BRIEF> Go through the records and report each line holding the string "will".
■ ■ ■ ■
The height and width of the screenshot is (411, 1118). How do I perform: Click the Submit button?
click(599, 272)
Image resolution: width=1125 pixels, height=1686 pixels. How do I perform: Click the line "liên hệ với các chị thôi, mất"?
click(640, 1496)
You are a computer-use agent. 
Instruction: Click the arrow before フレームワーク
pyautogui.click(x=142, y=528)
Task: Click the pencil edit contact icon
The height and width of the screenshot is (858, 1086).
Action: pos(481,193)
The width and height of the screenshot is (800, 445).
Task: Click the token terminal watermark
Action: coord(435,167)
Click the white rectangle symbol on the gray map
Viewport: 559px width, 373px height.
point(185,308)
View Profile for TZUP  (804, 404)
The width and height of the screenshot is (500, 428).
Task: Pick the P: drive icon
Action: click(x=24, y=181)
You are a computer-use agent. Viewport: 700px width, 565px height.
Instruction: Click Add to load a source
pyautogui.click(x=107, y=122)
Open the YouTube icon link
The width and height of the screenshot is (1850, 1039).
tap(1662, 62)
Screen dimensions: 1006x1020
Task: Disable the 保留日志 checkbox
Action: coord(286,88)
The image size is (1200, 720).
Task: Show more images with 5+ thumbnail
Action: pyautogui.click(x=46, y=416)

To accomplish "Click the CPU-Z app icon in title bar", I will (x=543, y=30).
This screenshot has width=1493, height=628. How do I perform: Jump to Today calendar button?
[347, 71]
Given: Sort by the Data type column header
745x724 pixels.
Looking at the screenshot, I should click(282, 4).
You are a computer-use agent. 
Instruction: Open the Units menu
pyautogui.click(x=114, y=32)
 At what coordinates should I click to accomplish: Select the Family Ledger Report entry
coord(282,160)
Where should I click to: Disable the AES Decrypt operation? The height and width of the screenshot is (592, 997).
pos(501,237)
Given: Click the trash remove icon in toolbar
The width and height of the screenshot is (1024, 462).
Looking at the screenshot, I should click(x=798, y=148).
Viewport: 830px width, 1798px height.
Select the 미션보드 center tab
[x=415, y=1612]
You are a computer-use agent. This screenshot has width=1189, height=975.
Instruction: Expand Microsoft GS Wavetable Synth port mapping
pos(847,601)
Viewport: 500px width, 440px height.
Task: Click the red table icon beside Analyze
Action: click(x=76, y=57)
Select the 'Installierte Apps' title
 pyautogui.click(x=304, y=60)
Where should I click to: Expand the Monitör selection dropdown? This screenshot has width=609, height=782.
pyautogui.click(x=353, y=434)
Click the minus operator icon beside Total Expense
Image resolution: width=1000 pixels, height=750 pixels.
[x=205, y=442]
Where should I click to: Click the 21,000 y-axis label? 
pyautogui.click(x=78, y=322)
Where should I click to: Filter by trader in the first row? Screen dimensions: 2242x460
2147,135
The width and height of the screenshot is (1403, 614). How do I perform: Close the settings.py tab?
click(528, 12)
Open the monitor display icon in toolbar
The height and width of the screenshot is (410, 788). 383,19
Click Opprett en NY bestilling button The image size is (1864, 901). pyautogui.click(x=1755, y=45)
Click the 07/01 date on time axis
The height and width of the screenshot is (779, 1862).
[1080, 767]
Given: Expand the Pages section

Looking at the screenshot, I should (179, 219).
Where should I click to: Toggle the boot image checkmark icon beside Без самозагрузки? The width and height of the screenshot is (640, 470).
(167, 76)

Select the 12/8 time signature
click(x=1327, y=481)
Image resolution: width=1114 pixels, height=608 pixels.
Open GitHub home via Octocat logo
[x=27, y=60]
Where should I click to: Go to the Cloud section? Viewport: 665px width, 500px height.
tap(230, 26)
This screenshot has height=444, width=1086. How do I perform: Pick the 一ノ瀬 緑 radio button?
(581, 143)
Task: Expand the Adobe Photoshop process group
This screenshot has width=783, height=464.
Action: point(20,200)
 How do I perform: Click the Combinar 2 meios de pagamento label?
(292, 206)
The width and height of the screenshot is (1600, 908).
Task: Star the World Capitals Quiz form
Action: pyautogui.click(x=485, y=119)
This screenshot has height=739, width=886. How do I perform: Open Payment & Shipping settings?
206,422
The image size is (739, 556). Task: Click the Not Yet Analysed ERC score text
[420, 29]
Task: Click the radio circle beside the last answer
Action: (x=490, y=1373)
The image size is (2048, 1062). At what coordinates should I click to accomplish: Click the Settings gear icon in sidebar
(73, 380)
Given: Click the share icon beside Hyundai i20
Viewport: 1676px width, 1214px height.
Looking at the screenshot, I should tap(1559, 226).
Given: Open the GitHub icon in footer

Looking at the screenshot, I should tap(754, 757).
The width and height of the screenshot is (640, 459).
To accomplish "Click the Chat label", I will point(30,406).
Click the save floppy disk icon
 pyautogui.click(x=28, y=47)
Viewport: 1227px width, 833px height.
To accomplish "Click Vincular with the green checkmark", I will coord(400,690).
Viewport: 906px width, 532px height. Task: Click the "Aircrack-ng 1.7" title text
■ ■ ■ ■
EXERCISE SOLUTION>
To accomplish "Click the CPU-Z app icon in title bar", I will (x=543, y=30).
To accomplish "Click the Chat label", I will point(30,406).
To accomplish "Click Vincular with the green checkmark", I will coord(400,690).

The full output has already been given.